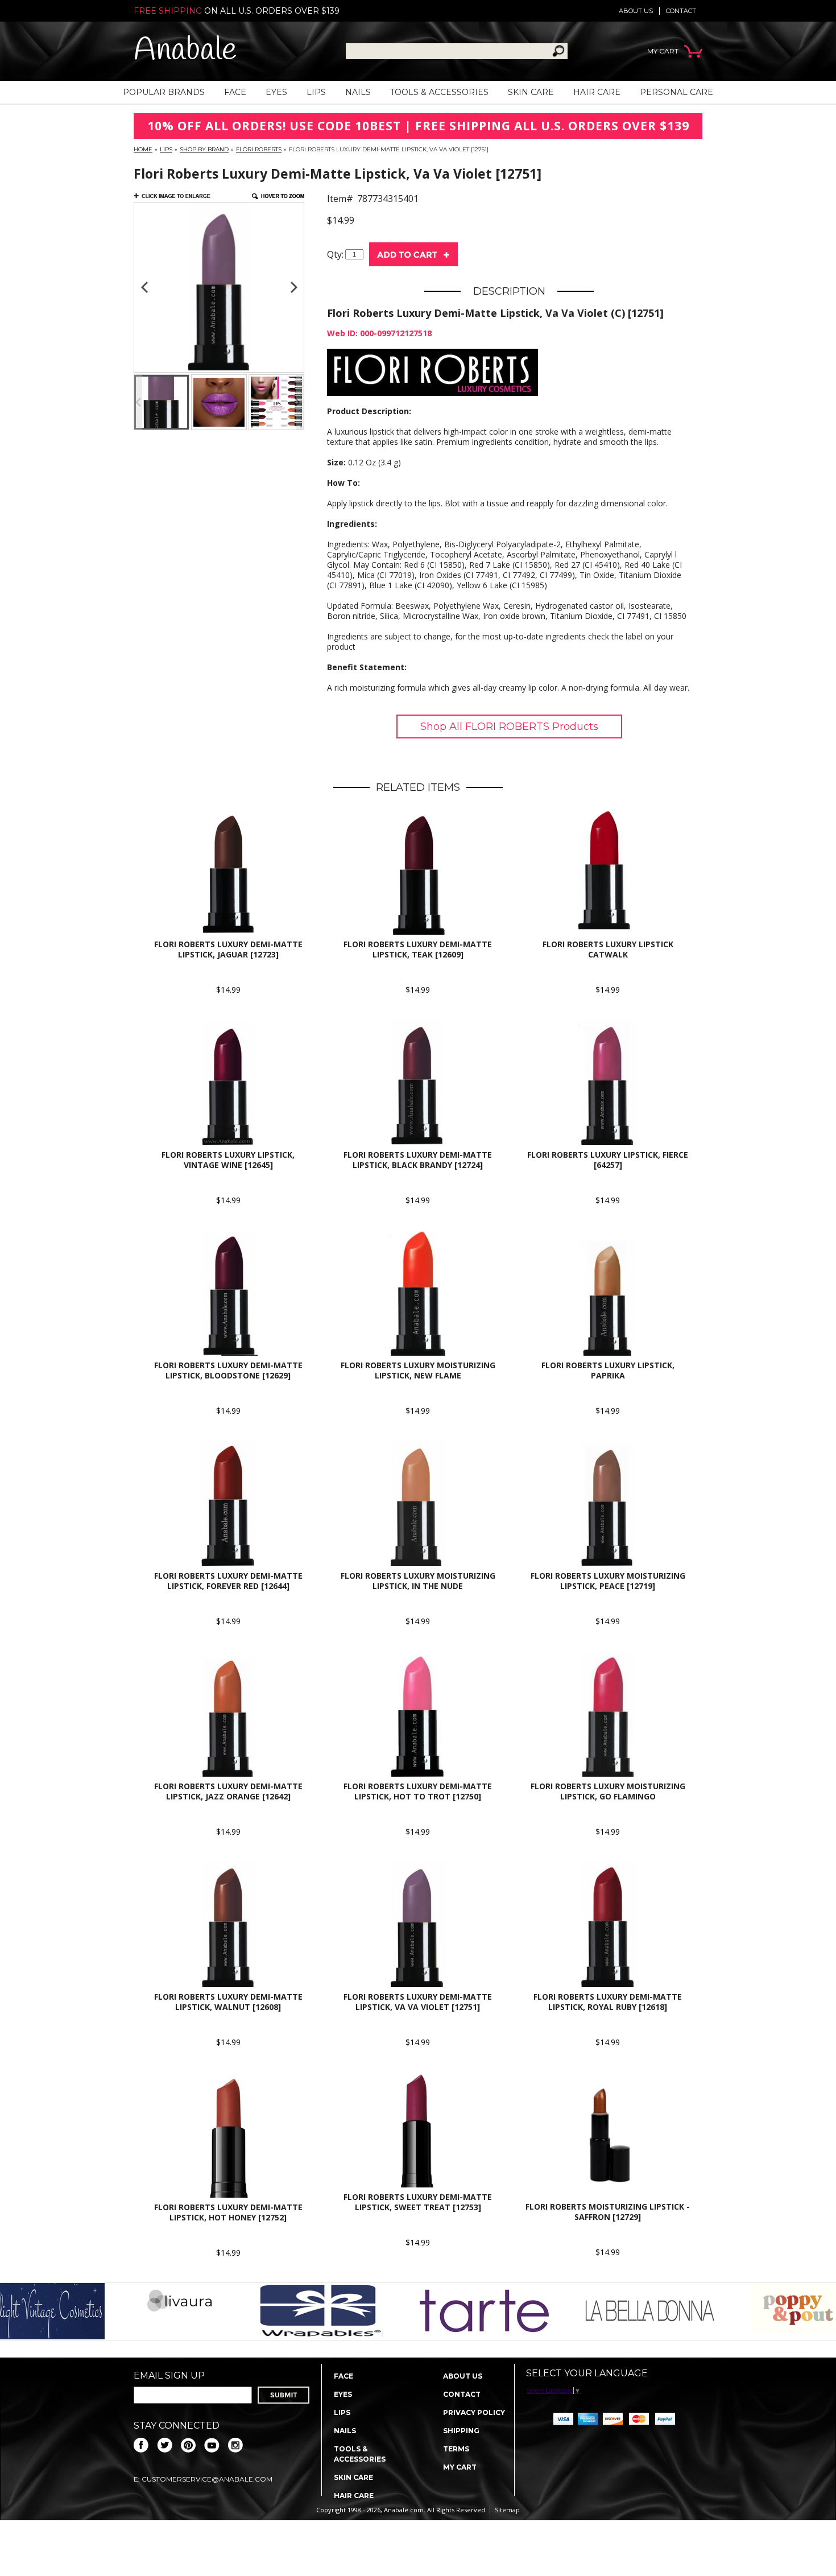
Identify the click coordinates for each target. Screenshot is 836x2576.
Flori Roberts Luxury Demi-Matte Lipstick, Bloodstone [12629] (228, 1370)
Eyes (276, 92)
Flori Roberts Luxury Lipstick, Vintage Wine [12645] (228, 1159)
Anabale (185, 51)
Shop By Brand (204, 149)
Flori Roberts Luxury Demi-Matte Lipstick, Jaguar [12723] (228, 949)
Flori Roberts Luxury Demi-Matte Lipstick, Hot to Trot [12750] (417, 1791)
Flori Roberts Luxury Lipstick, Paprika (607, 1370)
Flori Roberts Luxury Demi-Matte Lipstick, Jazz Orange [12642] (228, 1791)
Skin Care (531, 92)
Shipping (461, 2430)
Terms (456, 2449)
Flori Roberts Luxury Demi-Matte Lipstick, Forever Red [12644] (228, 1580)
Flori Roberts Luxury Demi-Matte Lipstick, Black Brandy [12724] (417, 1159)
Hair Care (596, 92)
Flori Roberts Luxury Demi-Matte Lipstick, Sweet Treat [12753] (417, 2201)
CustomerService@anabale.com (207, 2479)
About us (636, 11)
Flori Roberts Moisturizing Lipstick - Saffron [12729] (607, 2211)
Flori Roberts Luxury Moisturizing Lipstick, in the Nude (418, 1580)
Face (235, 92)
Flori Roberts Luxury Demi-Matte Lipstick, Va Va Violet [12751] (417, 2001)
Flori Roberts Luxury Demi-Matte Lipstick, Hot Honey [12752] (228, 2212)
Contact (681, 11)
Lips (316, 92)
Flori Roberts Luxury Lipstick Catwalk (608, 949)
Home (143, 149)
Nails (358, 92)
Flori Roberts (259, 149)
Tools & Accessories (439, 92)
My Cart (460, 2467)
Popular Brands (164, 92)
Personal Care (676, 92)
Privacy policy (474, 2412)
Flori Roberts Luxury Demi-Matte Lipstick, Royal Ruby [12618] (607, 2001)
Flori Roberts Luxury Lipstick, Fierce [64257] (607, 1159)
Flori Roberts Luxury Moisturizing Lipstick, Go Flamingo (608, 1791)
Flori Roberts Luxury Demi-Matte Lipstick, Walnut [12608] (228, 2001)
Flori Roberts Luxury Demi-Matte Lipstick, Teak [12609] (417, 949)
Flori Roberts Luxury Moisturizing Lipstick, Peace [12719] (608, 1580)
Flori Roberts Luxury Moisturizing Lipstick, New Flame (418, 1370)
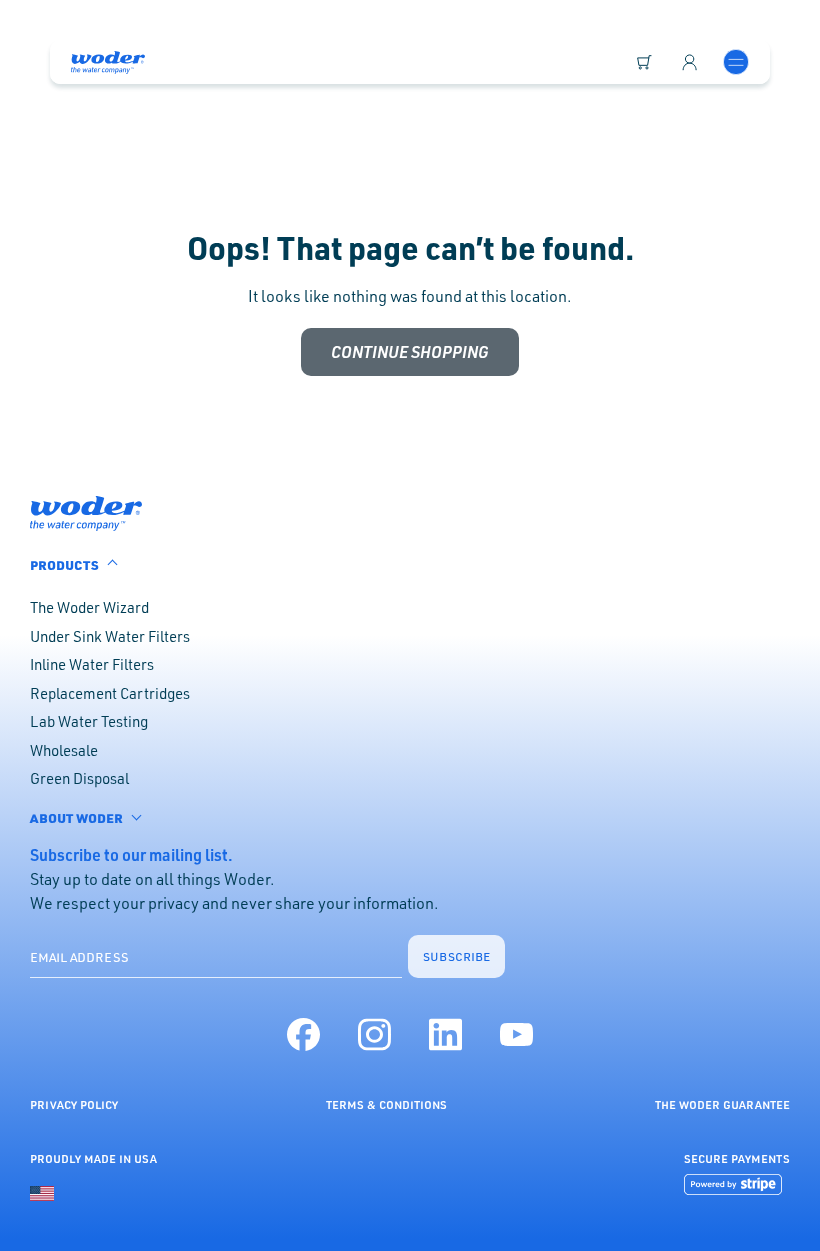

*WHAT YOU HAVE TO DO*:
Print the material above exactly as it appears, but not its pictures.

*SOLUTION*:
Identify the click coordinates for each target. Screenshot is 836x2576.
Flori Roberts Luxury Demi-Matte Lipstick, Bloodstone [12629] (228, 1370)
Eyes (276, 92)
Flori Roberts Luxury Lipstick, Vintage Wine [12645] (228, 1159)
Anabale (185, 51)
Shop By Brand (204, 149)
Flori Roberts Luxury Demi-Matte Lipstick, Jaguar [12723] (228, 949)
Flori Roberts Luxury Demi-Matte Lipstick, Hot to Trot [12750] (417, 1791)
Flori Roberts Luxury Lipstick, Paprika (607, 1370)
Flori Roberts Luxury Demi-Matte Lipstick, Jazz Orange [12642] (228, 1791)
Skin Care (531, 92)
Shipping (461, 2430)
Terms (456, 2449)
Flori Roberts Luxury Demi-Matte Lipstick, Forever Red [12644] (228, 1580)
Flori Roberts Luxury Demi-Matte Lipstick, Black Brandy [12724] (417, 1159)
Hair Care (596, 92)
Flori Roberts Luxury Demi-Matte Lipstick, Sweet Treat [12753] (417, 2201)
CustomerService@anabale.com (207, 2479)
About us (636, 11)
Flori Roberts Moisturizing Lipstick - Saffron [12729] (607, 2211)
Flori Roberts Luxury Moisturizing Lipstick, in the Nude (418, 1580)
Face (235, 92)
Flori Roberts Luxury Demi-Matte Lipstick, Va Va Violet [12751] (417, 2001)
Flori Roberts Luxury Demi-Matte Lipstick, Hot Honey [12752] (228, 2212)
Contact (681, 11)
Lips (316, 92)
Flori Roberts Luxury Lipstick Catwalk (608, 949)
Home (143, 149)
Nails (358, 92)
Flori Roberts (259, 149)
Tools & Accessories (439, 92)
My Cart (460, 2467)
Popular Brands (164, 92)
Personal Care (676, 92)
Privacy policy (474, 2412)
Flori Roberts Luxury Demi-Matte Lipstick, Royal Ruby [12618] (607, 2001)
Flori Roberts Luxury Lipstick, Fierce [64257] (607, 1159)
Flori Roberts Luxury Moisturizing Lipstick, Go Flamingo (608, 1791)
Flori Roberts Luxury Demi-Matte Lipstick, Walnut [12608] (228, 2001)
Flori Roberts Luxury Demi-Matte Lipstick, Teak [12609] (417, 949)
Flori Roberts Luxury Moisturizing Lipstick, Peace [12719] (608, 1580)
Flori Roberts Luxury Moisturizing Lipstick, New Flame (418, 1370)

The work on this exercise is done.